EXERCISE PROMPT: Can you quote the items word for word, from the line containing "1568x614 pixels." up to and including the last line of the items, leaving out the pictures?

SOURCE RECORDS:
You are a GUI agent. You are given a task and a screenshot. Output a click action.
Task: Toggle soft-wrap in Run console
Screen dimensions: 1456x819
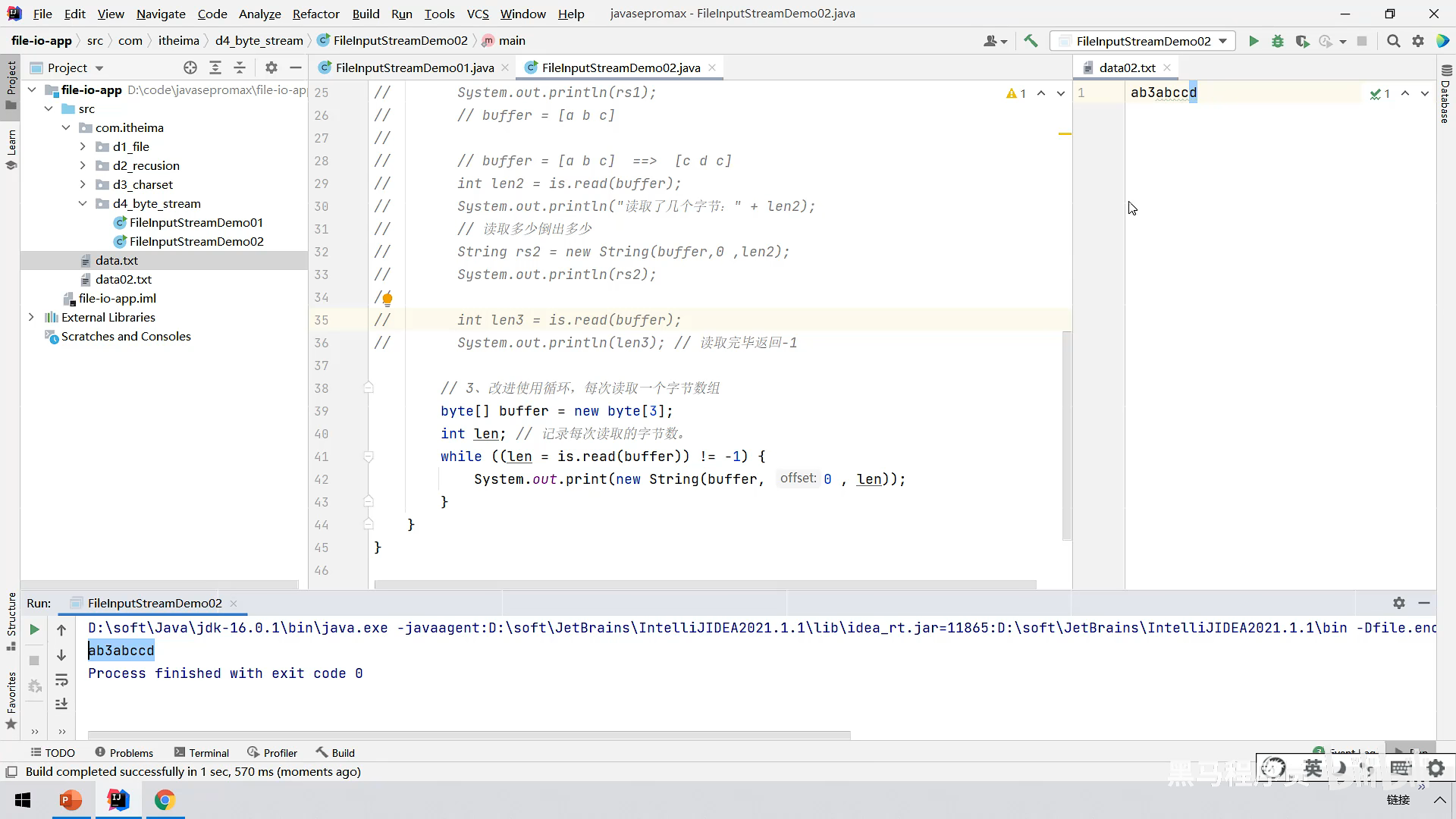[x=61, y=680]
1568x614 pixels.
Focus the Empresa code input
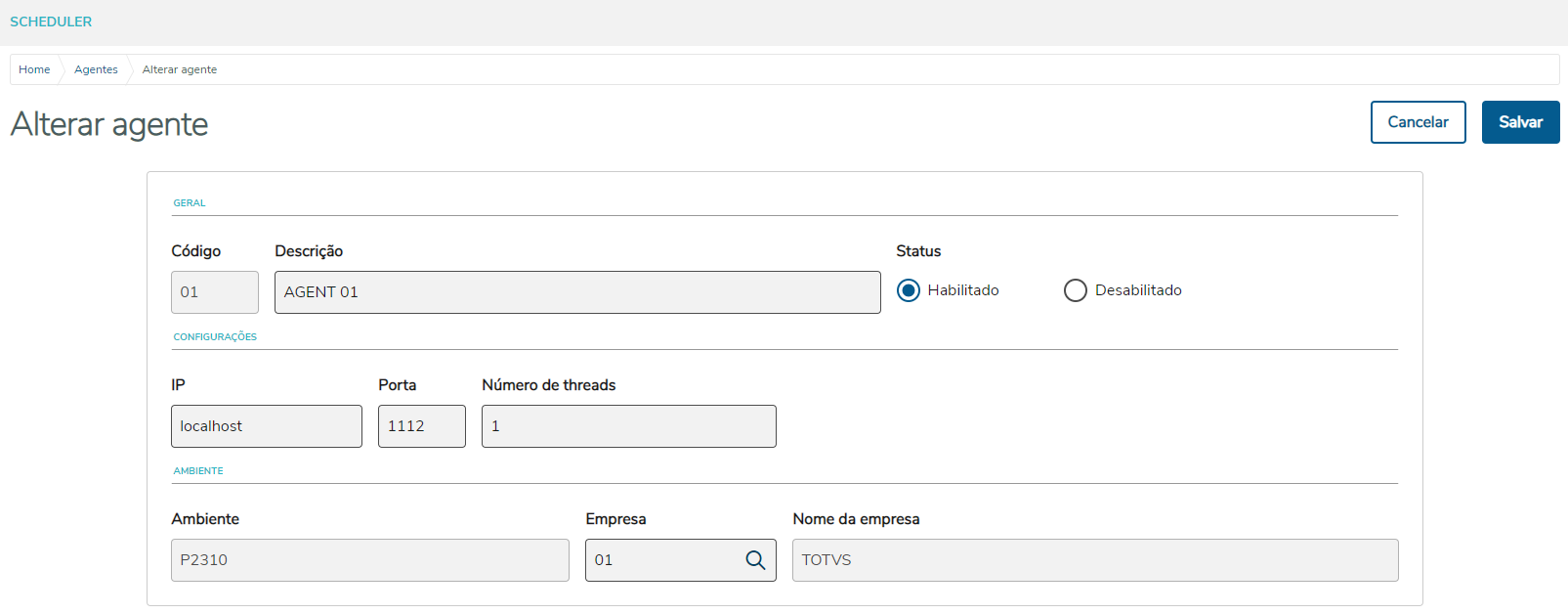click(x=662, y=560)

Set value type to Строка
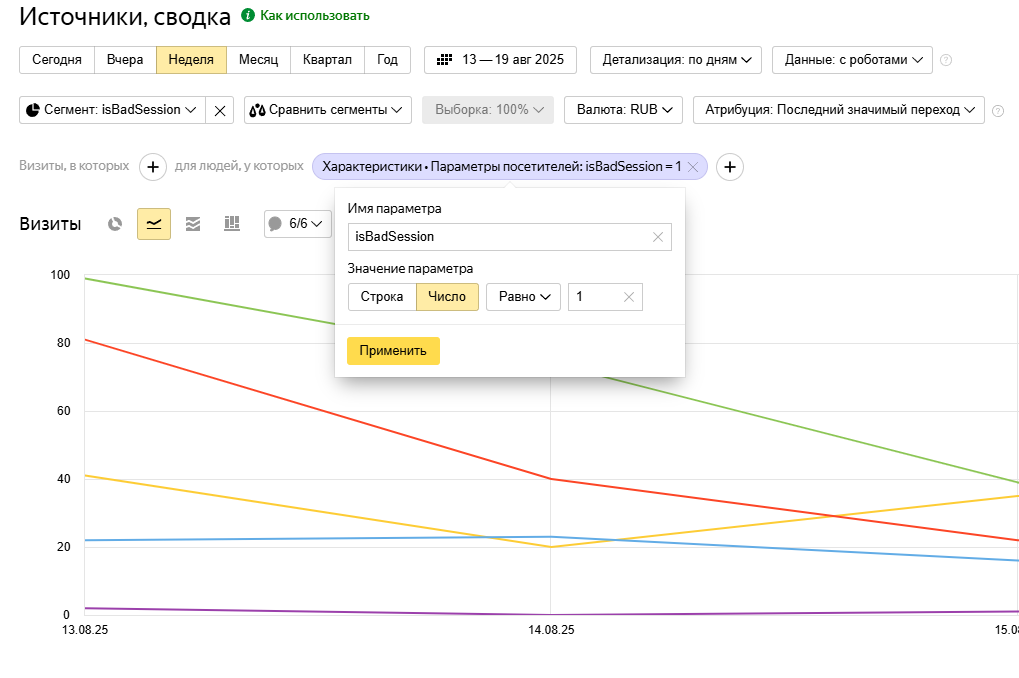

PROBLEM SOLUTION:
1568x614 pixels.
Focus the Empresa code input
click(x=662, y=560)

Set value type to Строка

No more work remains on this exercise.